More than half of an initial sample of insurers of different sizes from across over half of the Member States in
Europe said they believed their organization was ready to meet its Solvency II obligations (or should we focus on the fact that about a third were unsure?). Almost two thirds said they had conducted an ORSA, but fewer than half had it approved. About two thirds believed their Solvency II risk model was fit for purpose, while the rest said they were either undecided or that they believed it was not fit for purpose.
A similar sized sample of asset managers showed that just over half were ready to meet their clients’ Solvency II requirements. However, only about a third said their insurance clients conducted an ORSA. The majority said they did not know.
When asked how confident they were in their understanding of EIOPA’s asset data requirements for Solvency II, one fifth of both groups surveyed said they were ‘very unsure’. The vast majority said they were only ‘somewhat confident’.
It is too early to draw any substantial conclusions from this initial sample.

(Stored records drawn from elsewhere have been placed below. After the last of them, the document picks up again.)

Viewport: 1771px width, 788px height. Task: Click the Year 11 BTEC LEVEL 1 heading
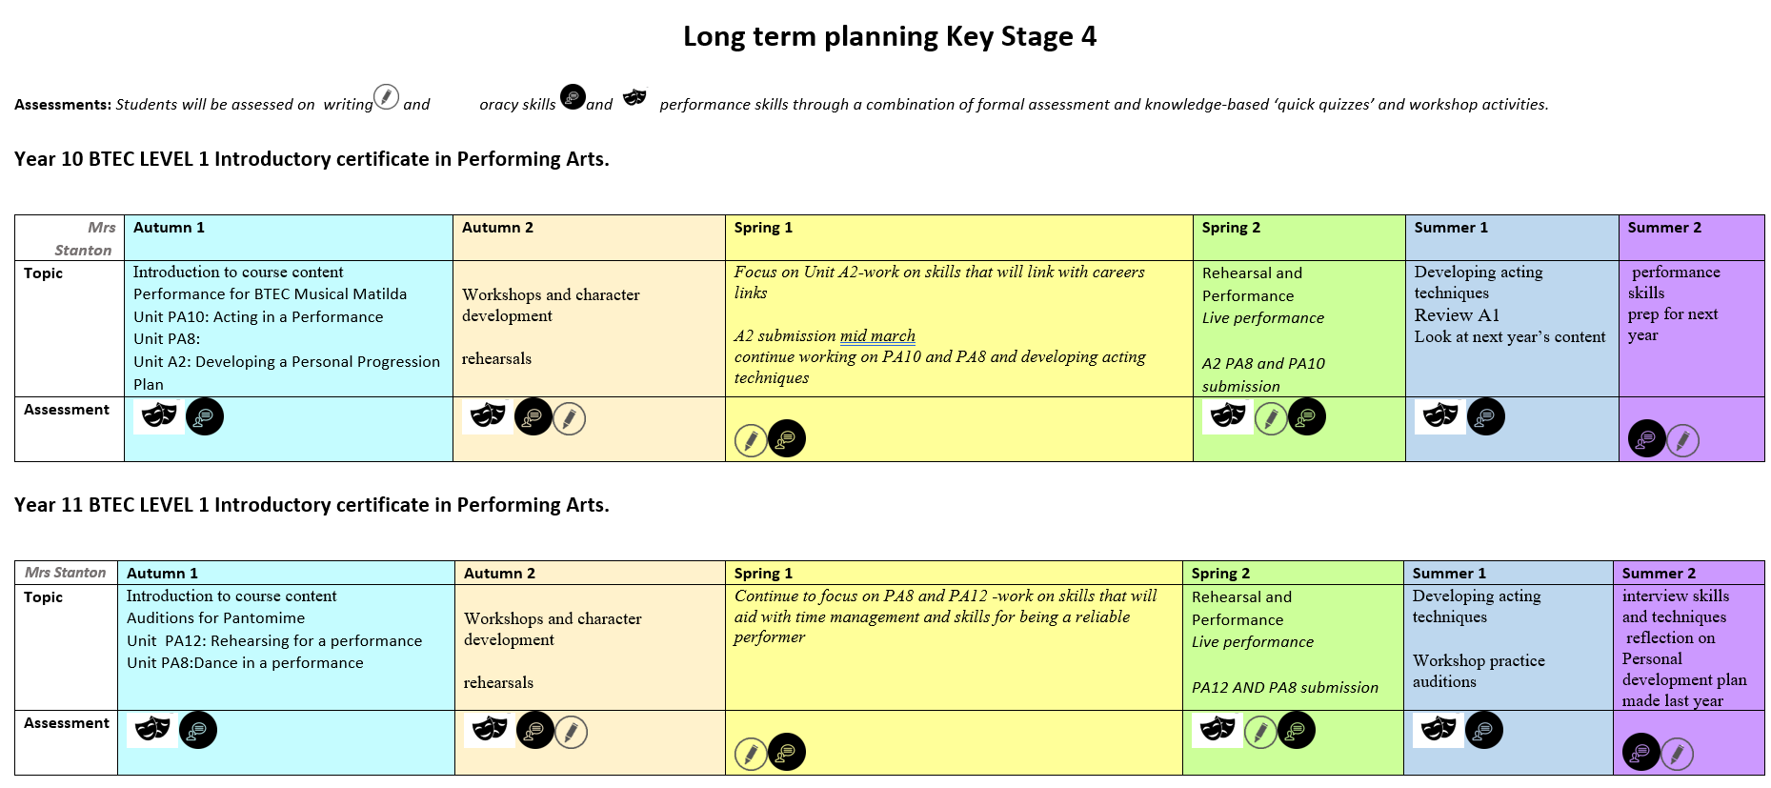point(312,505)
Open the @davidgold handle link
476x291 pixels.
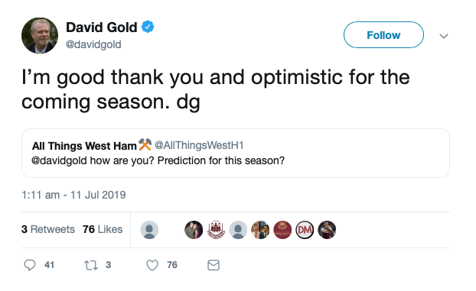coord(93,44)
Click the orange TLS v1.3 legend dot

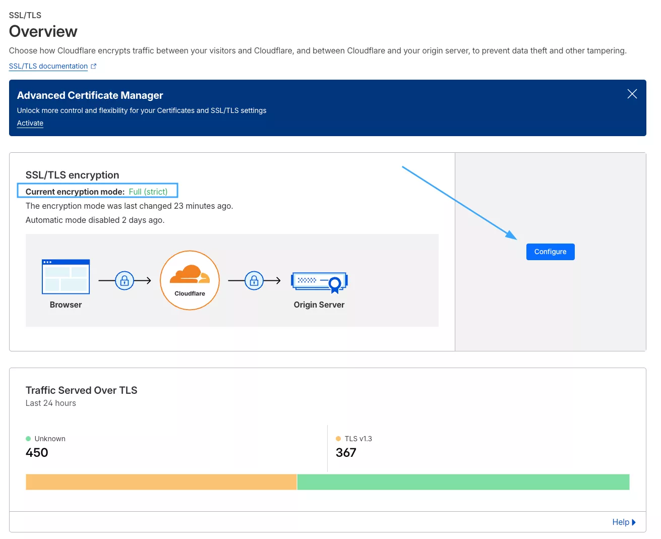click(338, 439)
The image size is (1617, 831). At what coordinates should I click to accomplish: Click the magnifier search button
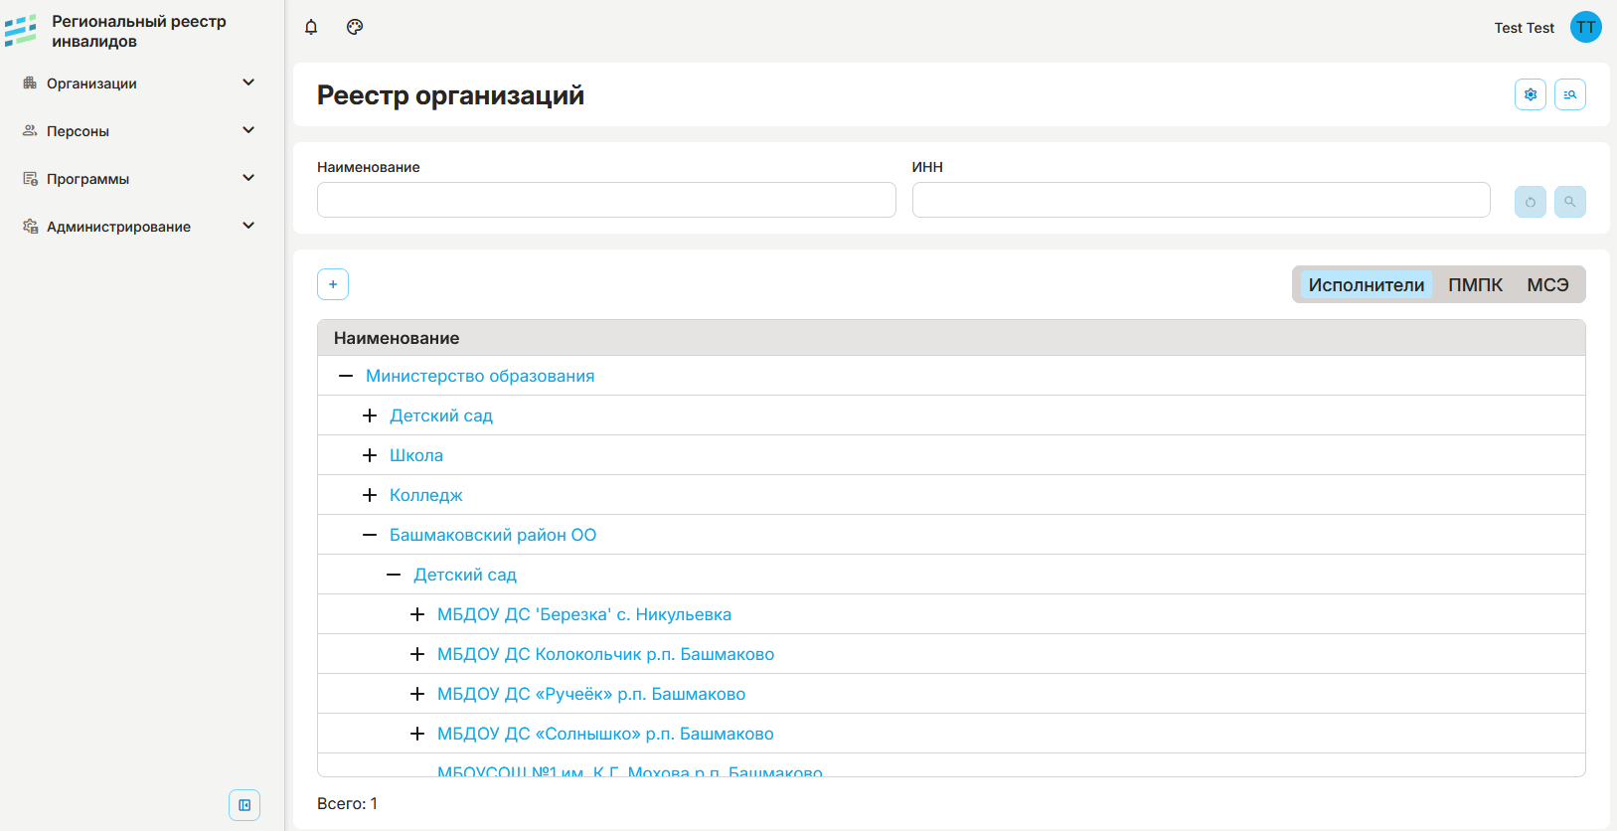[x=1569, y=202]
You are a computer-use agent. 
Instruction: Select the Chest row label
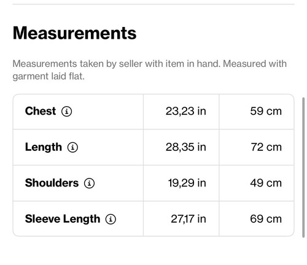click(41, 111)
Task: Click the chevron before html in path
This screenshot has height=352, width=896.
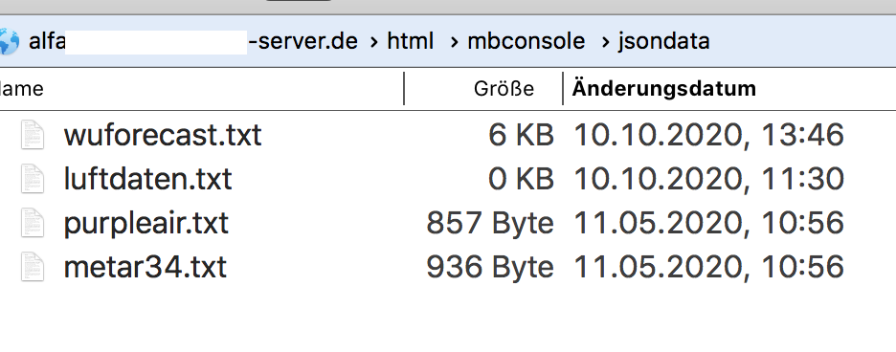Action: 373,42
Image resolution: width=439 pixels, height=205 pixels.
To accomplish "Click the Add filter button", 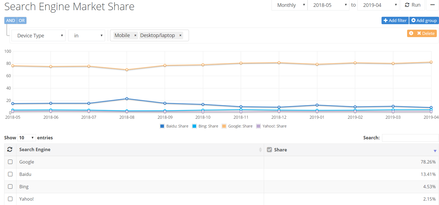I will pos(395,21).
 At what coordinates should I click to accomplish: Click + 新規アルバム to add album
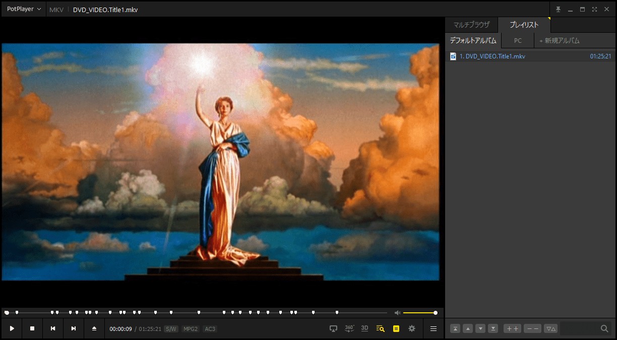[x=560, y=41]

However, the fact that many firms were still waiting for an ORSA approval and given the amount of work needed on the ORSA are certainly worth noting.
The relatively low confidence level in understanding the EIOPA data requirements should also be of concern for all and may be more of an indicator of the level of engagement with preparation across the sample.
The number of Solvency II insurers in europe
So to conclude, there are (delete as appropriate) 4,800/5,300/5,600 insurers in Europe of which 3,600/4,200/4,320 will fall under the scope of Solvency II.